2. Train als je een kater hebt

De oude Grieken hielden wel van een feestje en een glaasje wijn, maar dronkenschap of een kater waren geen excuus om de training te missen.

De Griekse schrijver Philostratus drukte zijn landgenoten op het hart om niet te veel te drinken, maar als het kwaad eenmaal was geschied, moesten ze zich aan hun gebruikelijke trainingsschema houden. Het zweet zou de wijn uit het lichaam afvoeren.

3. Eet gematigd

De Grieken wisten al vroeg dat je een afgetraind lijf niet alleen krijgt door te sporten, maar dat voeding er ook alles mee te maken heeft.

Zo wisten ze dat je een buikje krijgt van witbrood en wijn, maar het was het belangrijkst dat een atleet niet te veel at. Volgens de trainingsexpert Philostratus herkende je mensen die te veel aten aan ‘dikke wenkbrauwen, uitstekende sleutelbeenderen en vetkwabben rond het middel’.

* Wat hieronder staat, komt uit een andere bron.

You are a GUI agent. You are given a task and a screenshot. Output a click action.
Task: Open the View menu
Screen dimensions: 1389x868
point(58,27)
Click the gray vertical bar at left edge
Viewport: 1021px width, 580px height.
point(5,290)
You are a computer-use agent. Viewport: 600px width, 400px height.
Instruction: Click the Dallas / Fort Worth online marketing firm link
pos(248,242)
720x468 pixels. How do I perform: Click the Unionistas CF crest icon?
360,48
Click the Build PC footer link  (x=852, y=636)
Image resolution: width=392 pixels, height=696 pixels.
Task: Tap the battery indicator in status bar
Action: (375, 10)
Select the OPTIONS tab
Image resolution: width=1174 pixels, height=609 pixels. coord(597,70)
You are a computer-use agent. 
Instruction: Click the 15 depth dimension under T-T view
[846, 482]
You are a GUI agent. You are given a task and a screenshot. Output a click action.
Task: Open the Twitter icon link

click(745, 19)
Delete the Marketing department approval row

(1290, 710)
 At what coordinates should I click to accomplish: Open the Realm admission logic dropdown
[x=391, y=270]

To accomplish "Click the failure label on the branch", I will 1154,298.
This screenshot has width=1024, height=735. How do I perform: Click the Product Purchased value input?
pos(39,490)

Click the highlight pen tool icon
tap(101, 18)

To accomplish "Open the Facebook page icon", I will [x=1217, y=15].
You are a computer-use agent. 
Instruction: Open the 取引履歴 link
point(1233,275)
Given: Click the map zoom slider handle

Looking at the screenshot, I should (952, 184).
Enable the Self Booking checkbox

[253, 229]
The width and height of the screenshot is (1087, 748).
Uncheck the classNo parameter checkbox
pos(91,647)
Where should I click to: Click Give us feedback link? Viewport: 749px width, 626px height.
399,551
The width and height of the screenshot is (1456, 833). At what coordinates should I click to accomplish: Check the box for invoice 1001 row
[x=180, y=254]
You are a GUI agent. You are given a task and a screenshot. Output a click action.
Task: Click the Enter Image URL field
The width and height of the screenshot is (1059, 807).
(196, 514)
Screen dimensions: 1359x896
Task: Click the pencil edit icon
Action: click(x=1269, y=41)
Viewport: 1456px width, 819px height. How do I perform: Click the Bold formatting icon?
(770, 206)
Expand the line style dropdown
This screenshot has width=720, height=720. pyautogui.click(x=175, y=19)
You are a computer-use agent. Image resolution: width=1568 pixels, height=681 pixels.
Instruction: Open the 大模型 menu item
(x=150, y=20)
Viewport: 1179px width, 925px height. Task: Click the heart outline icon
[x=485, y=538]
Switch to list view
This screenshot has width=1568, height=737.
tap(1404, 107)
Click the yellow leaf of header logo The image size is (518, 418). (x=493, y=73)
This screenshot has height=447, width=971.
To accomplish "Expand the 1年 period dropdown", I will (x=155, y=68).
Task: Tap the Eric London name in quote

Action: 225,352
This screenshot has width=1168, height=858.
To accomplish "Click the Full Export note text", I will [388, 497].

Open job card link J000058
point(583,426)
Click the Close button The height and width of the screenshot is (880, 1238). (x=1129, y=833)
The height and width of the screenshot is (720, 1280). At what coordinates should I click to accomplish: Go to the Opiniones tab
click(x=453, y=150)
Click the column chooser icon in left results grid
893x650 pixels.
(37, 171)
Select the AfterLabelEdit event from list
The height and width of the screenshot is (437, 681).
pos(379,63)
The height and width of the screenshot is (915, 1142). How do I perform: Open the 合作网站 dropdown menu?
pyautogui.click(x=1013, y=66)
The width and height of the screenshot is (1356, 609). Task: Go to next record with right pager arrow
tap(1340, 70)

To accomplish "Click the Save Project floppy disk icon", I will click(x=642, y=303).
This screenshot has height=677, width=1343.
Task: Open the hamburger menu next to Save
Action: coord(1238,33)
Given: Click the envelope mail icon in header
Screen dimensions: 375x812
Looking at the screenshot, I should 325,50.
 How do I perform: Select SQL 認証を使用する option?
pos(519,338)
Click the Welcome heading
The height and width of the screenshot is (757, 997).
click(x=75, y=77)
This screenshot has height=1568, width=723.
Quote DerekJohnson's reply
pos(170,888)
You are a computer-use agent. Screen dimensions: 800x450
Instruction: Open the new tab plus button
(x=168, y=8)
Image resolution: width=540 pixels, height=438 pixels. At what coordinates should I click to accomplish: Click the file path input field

4. Huur een fluitspeler in

Griekse sportcentra werden gymnasia genoemd. Jonge mannen brachten er een paar uur per dag door en beoefenden disciplines als hardlopen, worstelen en gewichtheffen. Alle gymnasia hadden minstens één fluitspeler in dienst, die urenlang op zijn aulos speelde.

Het ritme van deze dubbele fluit hielp de atleten om zich te concentreren en leidde hun aandacht af van hun spierpijn.

5. Koop een stierkalf

Bij krachttraining kwam in het oude Griekenland meer kijken dan gewichten alleen. De Grieken gingen zwemmen met een harnas aan en bonden zichzelf vast aan volgeladen wagens. Veel beroemde atleten maakten ook gebruik van dieren.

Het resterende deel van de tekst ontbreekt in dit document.